Et l’information des usagers ?

En termes d’information des usagers de la route, enfin, on souhaite bon courage aux élus locaux. L’application de la mesure à Paris a été largement médiatisée. L’information a été aperçue par un grand nombre de citoyens. L’application éventuelle d’une mesure identique à Arras n’aura peut-être pas le même écho. Et la logique voudrait que l’information officielle d’une interdiction de circulation se fasse par signalisation routière et non pas par médias interposés. À défaut de signalisation routière, un usager au volant âgée d’une voiture de plus de vingt ans, et contrôlé avec une infraction à la clé pourrait plaider sa bonne foi par manque d’information.

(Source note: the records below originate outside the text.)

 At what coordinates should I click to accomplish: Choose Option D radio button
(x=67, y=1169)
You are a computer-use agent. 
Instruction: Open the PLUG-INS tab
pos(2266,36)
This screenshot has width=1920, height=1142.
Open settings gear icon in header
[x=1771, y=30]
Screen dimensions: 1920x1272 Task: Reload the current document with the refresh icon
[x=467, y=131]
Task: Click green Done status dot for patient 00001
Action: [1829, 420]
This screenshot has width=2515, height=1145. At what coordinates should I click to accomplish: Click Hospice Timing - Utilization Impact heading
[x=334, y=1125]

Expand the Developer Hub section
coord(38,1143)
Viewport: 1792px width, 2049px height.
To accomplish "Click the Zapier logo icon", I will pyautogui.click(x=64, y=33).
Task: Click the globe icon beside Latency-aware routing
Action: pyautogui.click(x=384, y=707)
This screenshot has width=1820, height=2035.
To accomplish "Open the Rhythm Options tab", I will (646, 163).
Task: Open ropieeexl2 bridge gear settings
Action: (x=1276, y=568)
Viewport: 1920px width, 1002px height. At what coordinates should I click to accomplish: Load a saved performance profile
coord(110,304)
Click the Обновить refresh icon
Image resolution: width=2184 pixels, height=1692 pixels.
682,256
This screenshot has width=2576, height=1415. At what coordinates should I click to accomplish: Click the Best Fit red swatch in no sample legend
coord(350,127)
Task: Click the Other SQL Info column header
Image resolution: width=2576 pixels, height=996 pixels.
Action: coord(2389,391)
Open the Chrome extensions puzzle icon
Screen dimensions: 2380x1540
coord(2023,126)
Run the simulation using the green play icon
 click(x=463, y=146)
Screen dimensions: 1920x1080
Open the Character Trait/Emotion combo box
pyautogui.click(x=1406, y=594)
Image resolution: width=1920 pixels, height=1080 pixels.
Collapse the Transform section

Et si, finalement, l’incitation plutôt que la trique était plus efficace ? Arras et la communauté urbaine, on l’a vu plus haut, ont testé des mesures incitatives, approuvées depuis. Le réseau de transport en commun (compétence de la communauté urbaine d’Arras) s’étoffe progressivement, même si les bus au gazole sont une plaie en termes de pollution, et que les nouveaux véhicules qui remplacent les anciens roulent toujours… au gazole. Autant de démarches qui permettent progressivement d’instaurer dans les esprits le fait que la voiture n’est plus complètement indispensable en centre-ville. Sans passer par l’exclusion.